INFORMATION GIVEN:
___
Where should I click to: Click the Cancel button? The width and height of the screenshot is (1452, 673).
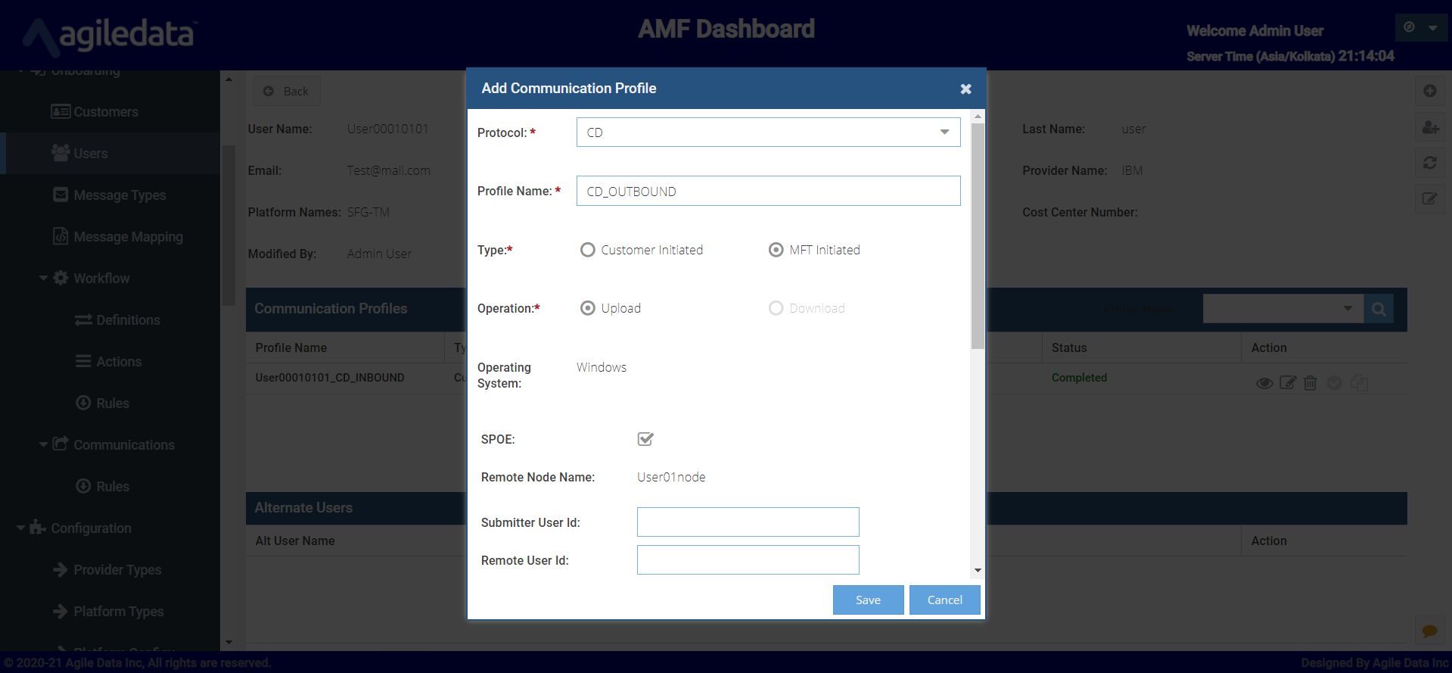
___
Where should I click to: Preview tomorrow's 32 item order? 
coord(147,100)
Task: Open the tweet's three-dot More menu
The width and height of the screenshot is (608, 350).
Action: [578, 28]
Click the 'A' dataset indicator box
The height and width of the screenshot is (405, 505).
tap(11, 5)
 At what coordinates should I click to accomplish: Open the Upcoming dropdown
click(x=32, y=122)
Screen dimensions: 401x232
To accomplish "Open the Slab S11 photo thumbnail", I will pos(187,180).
___
YOUR OBJECTIVE:
Your answer should be the lines above from the one containing "The height and" through the one containing "Screen dimensions: 401x232", copied exactly and with both ends kept.

RESULT BELOW:
The height and width of the screenshot is (405, 505).
tap(11, 5)
 At what coordinates should I click to accomplish: Open the Upcoming dropdown
click(x=32, y=122)
Screen dimensions: 401x232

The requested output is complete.